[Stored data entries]
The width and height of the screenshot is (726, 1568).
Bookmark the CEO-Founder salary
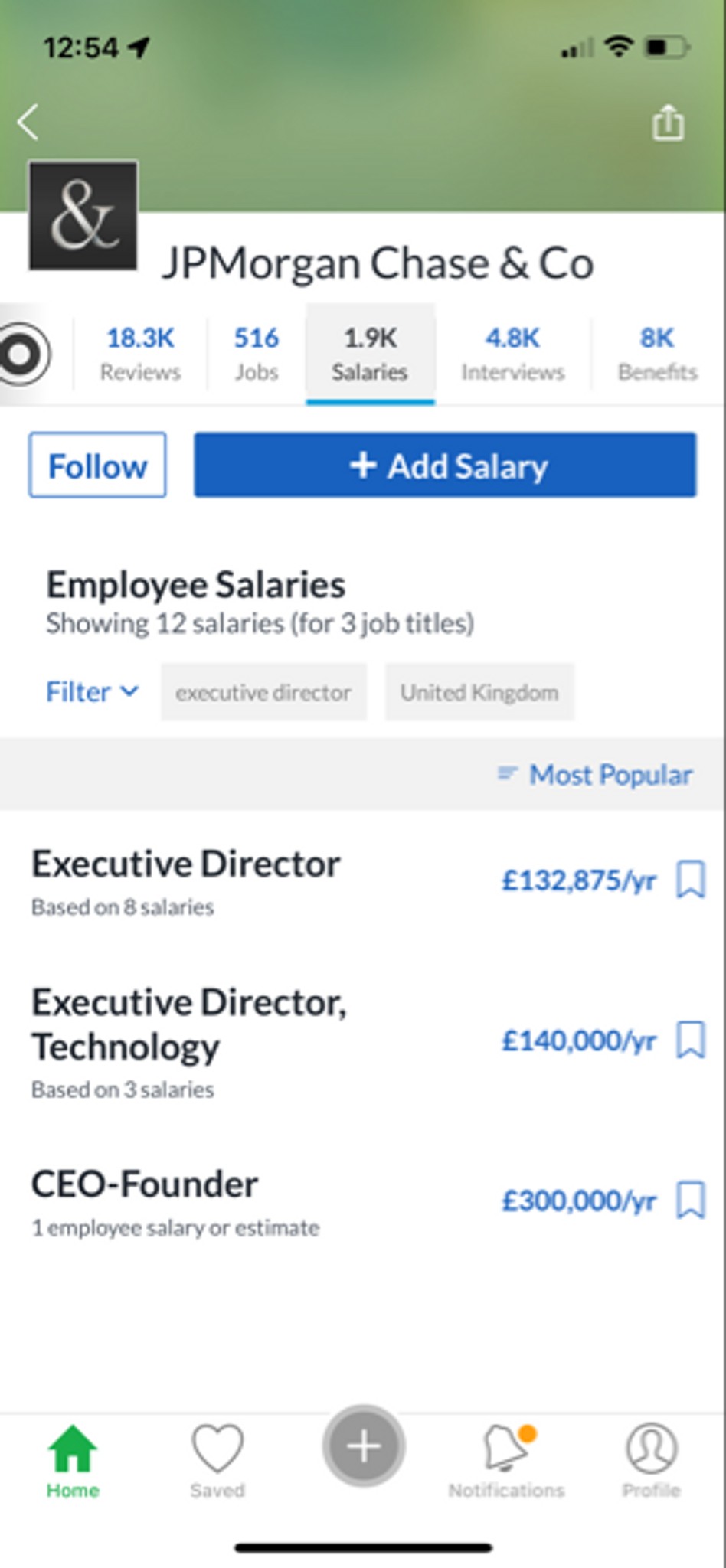point(690,1202)

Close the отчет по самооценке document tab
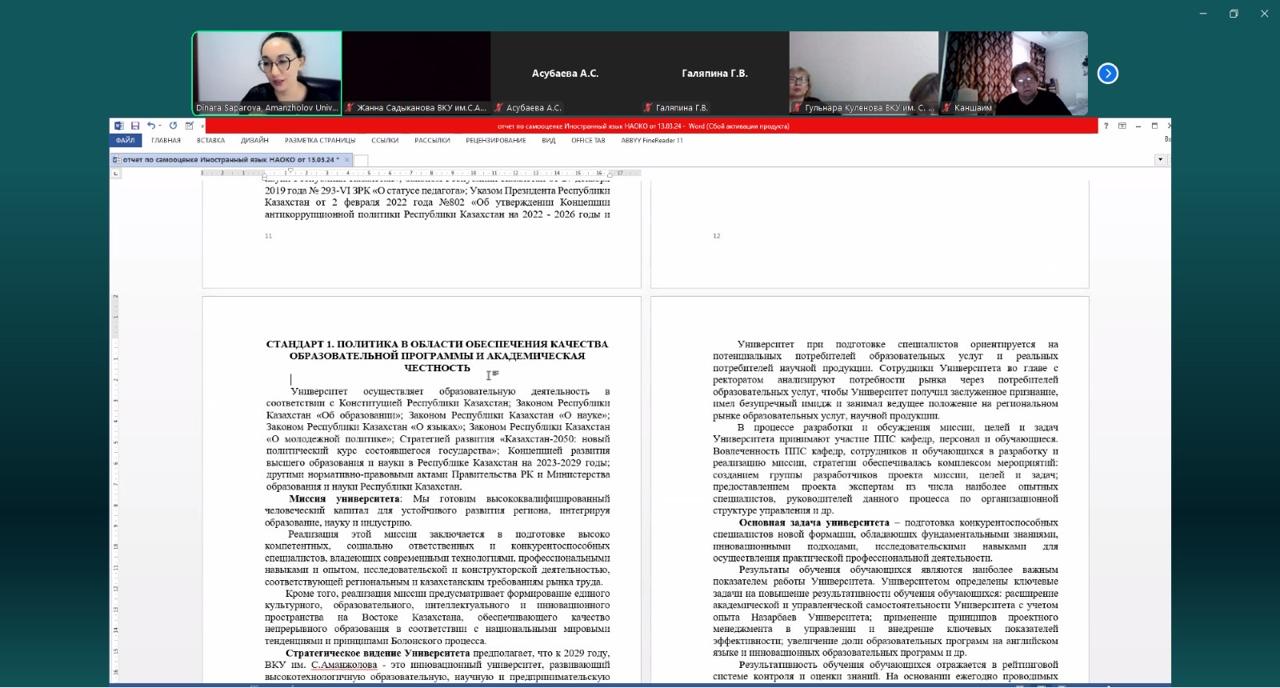pos(347,159)
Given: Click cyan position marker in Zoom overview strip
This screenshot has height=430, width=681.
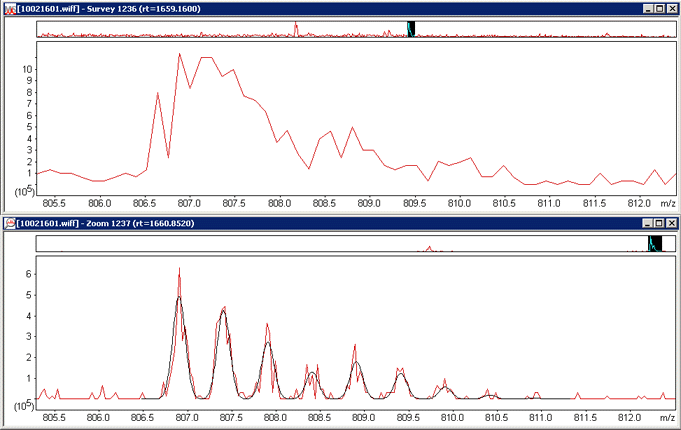Looking at the screenshot, I should (x=654, y=243).
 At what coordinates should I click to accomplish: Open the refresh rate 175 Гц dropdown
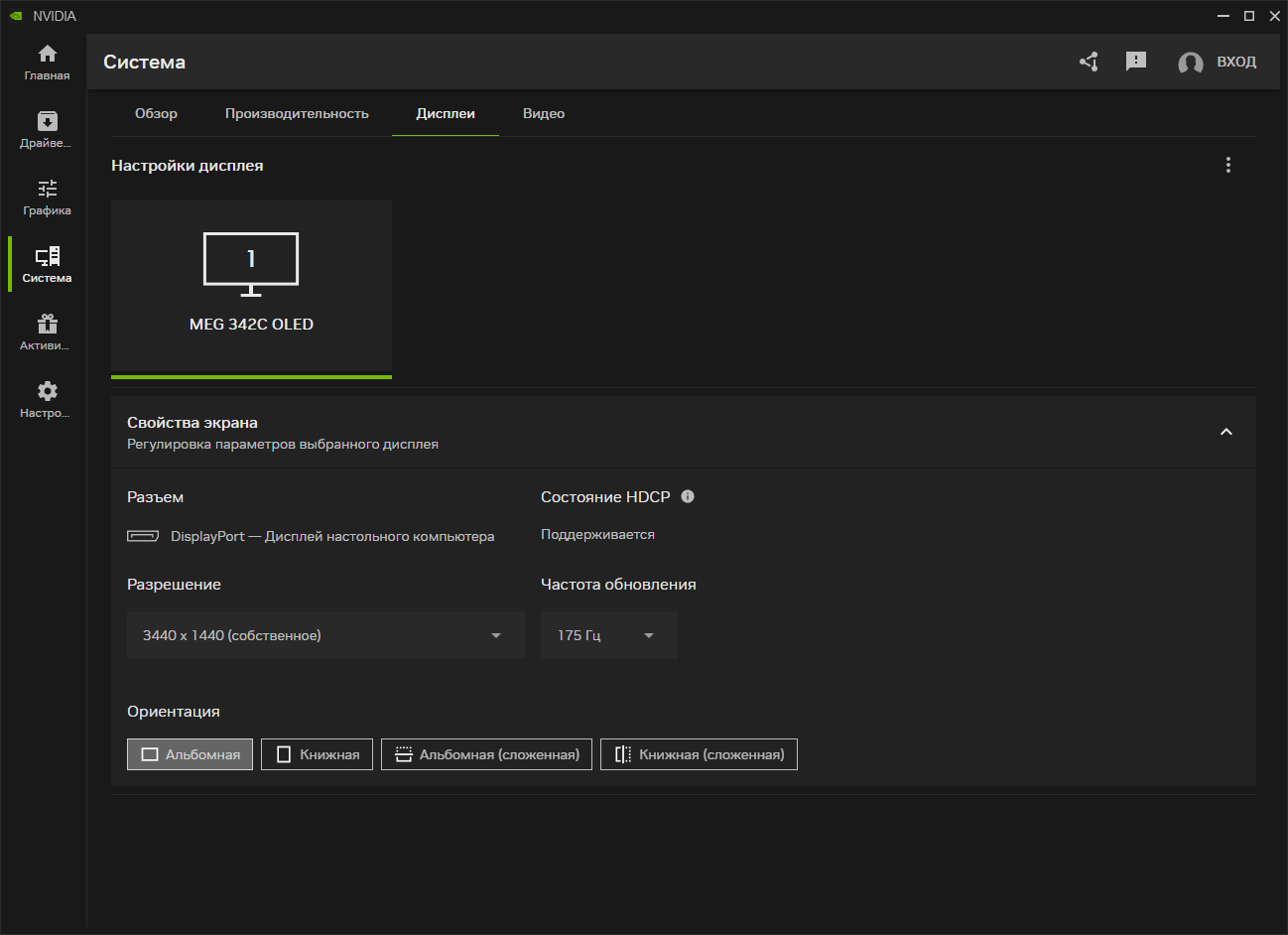(608, 635)
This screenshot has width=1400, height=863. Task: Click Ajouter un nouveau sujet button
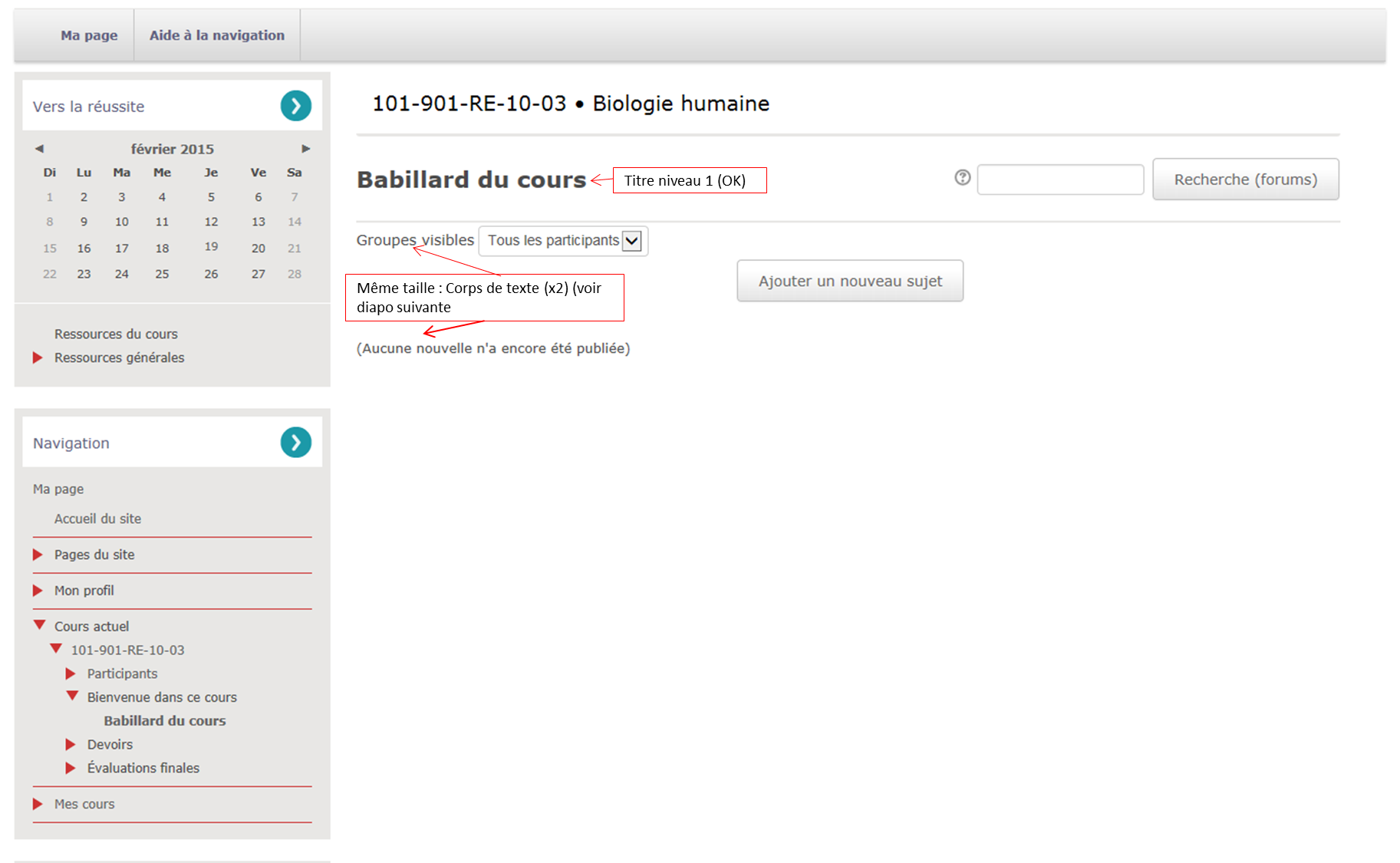click(849, 282)
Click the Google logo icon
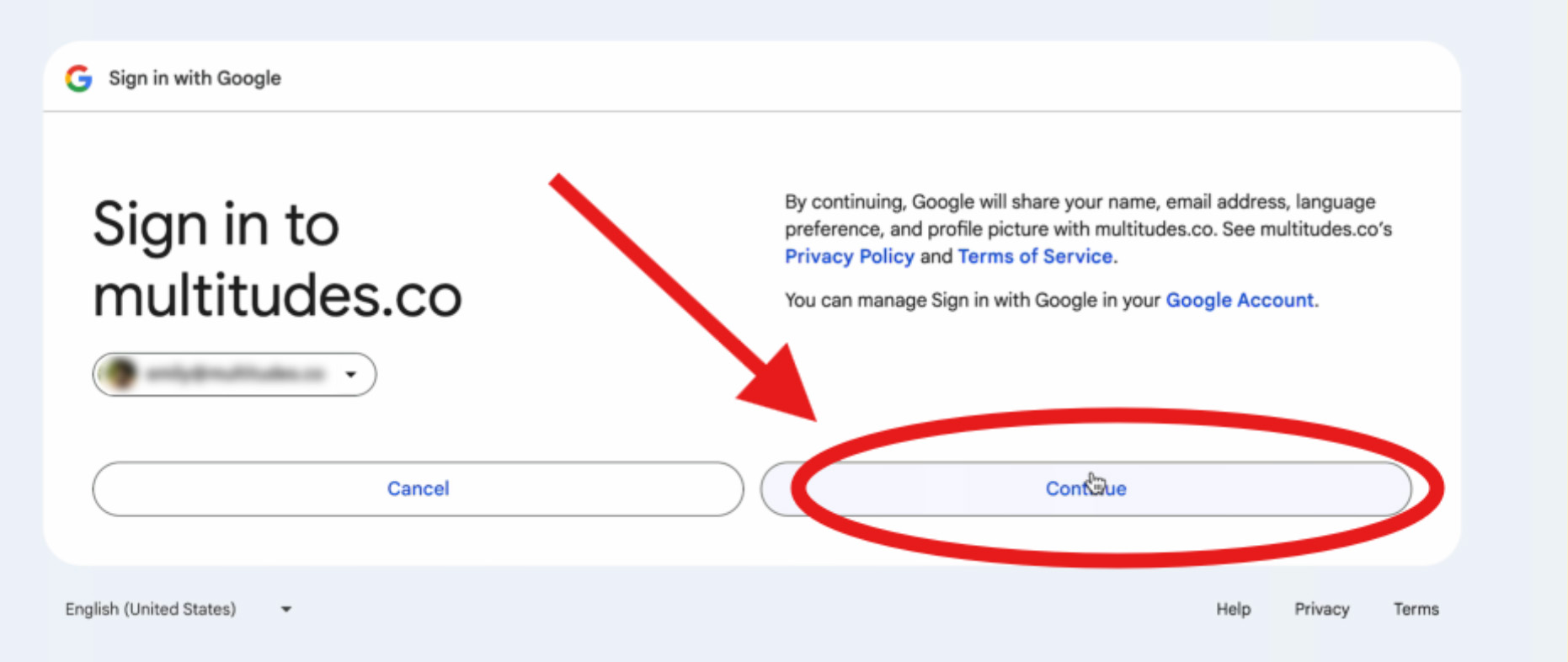1568x662 pixels. (78, 78)
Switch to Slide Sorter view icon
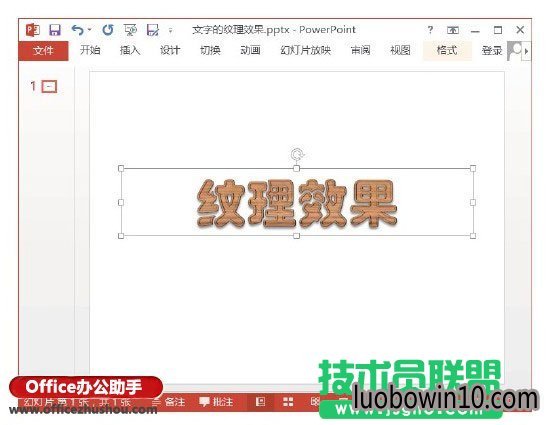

WHAT NEEDS TO BE DONE: Begin with the line that contains "Close the отчет по самооценке document tab" and repeat every line through the end of the data, exactly and only those lines, leaving out the pictures.

EXERCISE RESPONSE:
Close the отчет по самооценке document tab
pos(347,159)
Given: Click cyan position marker in Zoom overview strip
This screenshot has height=430, width=681.
Looking at the screenshot, I should (x=654, y=243).
 At what coordinates should I click to accomplish: Open the refresh rate 175 Гц dropdown
(608, 635)
This screenshot has width=1400, height=863. Task: Click Ajouter un nouveau sujet button
click(849, 282)
Click the Google logo icon
1568x662 pixels. (78, 78)
Switch to Slide Sorter view icon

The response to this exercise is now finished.